◆ DOCUMENT EXCERPT:
I'm trying to understand universal references and std::enable_if better, but I'm a little stuck as to what's going on here in my code.
First off, I've noticed people seem to use std::enable_if in two different ways:
template<typename T, std::enable_if<condition, T>::type* = nullptr> or something similar to that.
template<typename T> std::enable_if_t<condition, T> myfunc() {...} or something similar to that.
I understand what's happening in the second, but I'm confused about why anyone would use the first. What does that achieve except add another parameter to the template? Is it an SFINAE thing?
I'm also stuck on universal references when using enable_if. Here is my code and the results I'm getting. Note that I'm using Howard Hinnant's type printing code from "Is it possible to print a variable's type in standard C++?", which I'll omit here for brevity.
Anyways, the function conditionless seems to work fine with everything.
I'm very confused about is_integral and decay, which you can see at thhe beginning of main. I get the output:
true: unsigned long
false: unsigned long
false: unsigned long
false: unsigned long
and I have no idea why the last three are false.
Then I have the issues (marked 1 and 2 in the source below) where when using enable_if in either of the two ways mentioned above, they refuse to compile when accepting an lvalue of an integral or floating point type.

◆ DATA SHOWN:

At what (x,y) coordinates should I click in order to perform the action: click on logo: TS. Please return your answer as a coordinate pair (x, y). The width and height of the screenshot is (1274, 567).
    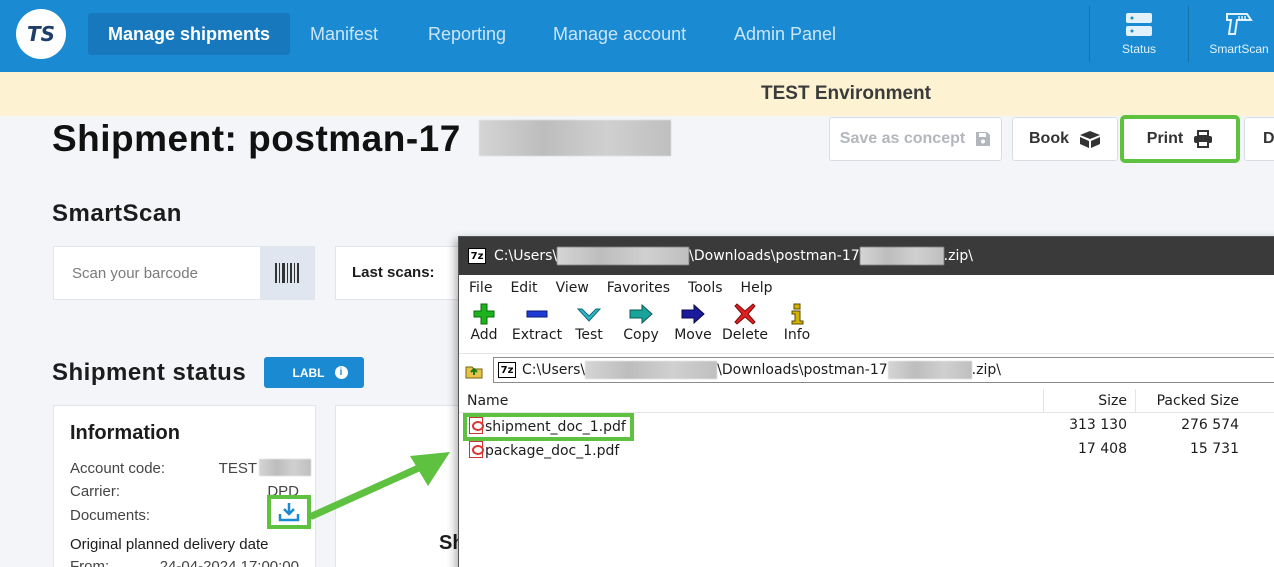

◆ TASKS:
(1) Answer each question from the forum post about std::enable_if and universal references.
(a) Whose type printing code does the author use?
(b) Which function does the author say seems to work fine with everything?
(c) Which type name appears in every line of the reported output?
(2) List every standard library name that the forum post about std::enable_if and universal references mentions, written as the post writes it.
(3) Continue the forum post about std::enable_if and universal references, starting after its last sentence.

◆ ANSWERS BY TASK:
(1)
(a) Howard Hinnant's
(b) conditionless
(c) unsigned long

(2)
std::enable_if
std::enable_if_t
is_integral
decay

(3)
Headers and type printing code omitted for brevity:
template<typename T>
void conditionless(T&& val) {
std::cout << "conditionless(" << val << ")\n";
}
template<typename T, typename std::enable_if<std::is_integral_v<T>, T>::type* = nullptr>
void outputIntType(T&& val) {
std::cout << "outputIntType(" << val << ")\n";
}
template<typename T>
typename std::enable_if_t<std::is_floating_point_v<T>>
outputFloatType(T&& val) {
std::cout << "outputFloatType(" << val << ")\n";
}
int main() {
size_t sz = 1;
size_t &ref = sz;
// All of these report as having type "unsigned long", but for some reason, the first reports true for is_integral, and
// the other three report false.
std::cout << std::boolalpha << std::is_integral_v<decltype(sz)> << ": " << type_name<decltype(sz)>() << '\n';
std::cout << std::boolalpha << std::is_integral_v<std::decay<decltype(sz)>> << ": " << type_name<std::decay<decltype(sz)>::type>() << '\n';
std::cout << std::boolalpha << std::is_integral_v<decltype(ref)> << ": " << type_name<decltype(sz)>() << '\n';
std::cout << std::boolalpha << std::is_integral_v<std::decay<decltype(ref)>> << ": " << type_name<std::decay<decltype(ref)>::type>() <<'\n';
// This works fine.
conditionless(sz);
conditionless(2UL);
conditionless(2L + 1);
// ******* 1 *******
// This fails and claims no matching function call to outputIntType(size_t&)
// template argument deduction / substitution failed:
// error: no type named 'type' in 'struct std::enable_if<false, long unisgned int&>'
// I'm particularly confused about why the is_integral evaluates to false.
//outputIntType(sz);
// These work fine.
outputIntType(2UL);
outputIntType(2L + 1);
double pi = 3.1415926535;
// These work fine.
conditionless(pi);
conditionless(2 * pi);
conditionless(0.00000001);
// ******* 2 *******
// This fails as well:
// main.cpp: In function 'int main()':
// error: no matching function for call to 'outputFloatType(double&)'
// note: candidate: 'template<class T> std::enable_if_t<is_floating_point_v<T> > outputFloatType(T&&)'
// template argument deduction/substitution failed:
// outputFloatType(pi);
// These work fine.
outputFloatType(2 * pi);
outputFloatType(0.00000001);
}
Any insight that anyone could give me on the two different uses of enable_if and why my code with enable_if refuses to accept lvalues would be greatly appreciated.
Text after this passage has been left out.